Some DUTs can't boot up after installing the proposed kernel on Mantic

Bug #2061940 reported by Kevin Yeh
8
This bug affects 1 person
Affects Status Importance Assigned to Milestone
linux (Ubuntu)
Invalid
Undecided
Ivan Hu
Mantic
Fix Committed
High
Unassigned

Bug Description

During the SRU testing for 6.5.0.33 kernel, I found some machines freeze at very early stage of booting process.
The last messages displayed on the screen are:
EFI stub: Loaded initrd from LINUX_EFI_INITRD_MEDIA_GUID device path
EFI stub: Measured initrd data into PCR 9

There are no journal logs existed when it boot with the 6.5.0-33 kernel.

Here is the list of the impacted machines that I found so far
https://certification.canonical.com/hardware/202106-29206/
https://certification.canonical.com/hardware/202106-29207/
https://certification.canonical.com/hardware/201912-27623/
https://certification.canonical.com/hardware/202007-28059/
https://certification.canonical.com/hardware/202103-28762/
https://certification.canonical.com/hardware/202012-28510/

Changed in linux (Ubuntu):
assignee: nobody → Ivan Hu (ivan.hu)
Kevin Yeh (kevinyeh)
description: updated
description: updated
Revision history for this message
Ivan Hu (ivan.hu) wrote :

testing with Ubuntu-6.5.0-32-generic, it can't boot up as well.

Changed in linux (Ubuntu):
status: New → In Progress
importance: Undecided → Critical
Revision history for this message
Ivan Hu (ivan.hu) wrote :

testing with Ubuntu-6.5.0-28-generic without this issue, bisecting kernel....
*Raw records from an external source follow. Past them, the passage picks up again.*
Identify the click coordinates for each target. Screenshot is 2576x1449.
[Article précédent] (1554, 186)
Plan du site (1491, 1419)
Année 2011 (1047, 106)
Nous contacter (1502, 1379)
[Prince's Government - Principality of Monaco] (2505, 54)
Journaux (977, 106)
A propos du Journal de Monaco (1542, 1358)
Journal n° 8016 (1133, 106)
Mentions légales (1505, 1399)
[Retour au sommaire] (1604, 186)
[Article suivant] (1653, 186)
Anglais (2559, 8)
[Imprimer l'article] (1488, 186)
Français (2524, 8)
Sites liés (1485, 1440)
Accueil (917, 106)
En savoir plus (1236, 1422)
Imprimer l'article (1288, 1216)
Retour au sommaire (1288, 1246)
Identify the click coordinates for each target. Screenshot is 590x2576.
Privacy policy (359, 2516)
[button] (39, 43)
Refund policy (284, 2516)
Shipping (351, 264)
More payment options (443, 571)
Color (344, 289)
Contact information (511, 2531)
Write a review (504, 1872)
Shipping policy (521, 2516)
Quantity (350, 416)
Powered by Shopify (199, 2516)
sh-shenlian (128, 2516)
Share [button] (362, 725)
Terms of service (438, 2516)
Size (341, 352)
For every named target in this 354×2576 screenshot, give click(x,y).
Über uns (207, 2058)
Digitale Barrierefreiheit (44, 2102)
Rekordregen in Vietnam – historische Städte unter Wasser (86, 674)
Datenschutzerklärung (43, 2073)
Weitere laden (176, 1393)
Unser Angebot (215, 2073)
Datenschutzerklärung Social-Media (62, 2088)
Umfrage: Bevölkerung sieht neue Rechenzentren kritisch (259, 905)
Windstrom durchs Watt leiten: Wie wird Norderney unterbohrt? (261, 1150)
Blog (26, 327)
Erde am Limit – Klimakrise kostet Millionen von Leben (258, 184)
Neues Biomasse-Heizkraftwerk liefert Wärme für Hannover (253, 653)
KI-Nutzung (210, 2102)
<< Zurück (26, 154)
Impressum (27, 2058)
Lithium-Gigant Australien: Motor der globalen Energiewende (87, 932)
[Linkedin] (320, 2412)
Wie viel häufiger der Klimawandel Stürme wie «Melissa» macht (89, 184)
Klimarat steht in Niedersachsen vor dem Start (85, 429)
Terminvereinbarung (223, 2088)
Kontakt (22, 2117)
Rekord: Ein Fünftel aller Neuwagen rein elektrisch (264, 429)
Revision history for this message
Ivan Hu (ivan.hu) wrote :

bisect kernel result,
the patch 2c7b4bfadef08cc0995c24a7b9eb120fe897165f causes this regression

    thermal: core: Store trip pointer in struct thermal_instance

    Replace the integer trip number stored in struct thermal_instance with
    a pointer to the relevant trip and adjust the code using the structure
    in question accordingly.

    The main reason for making this change is to allow the trip point to
    cooling device binding code more straightforward, as illustrated by
    subsequent modifications of the ACPI thermal driver, but it also helps
    to clarify the overall design and allows the governor code overhead to
    be reduced (through subsequent modifications).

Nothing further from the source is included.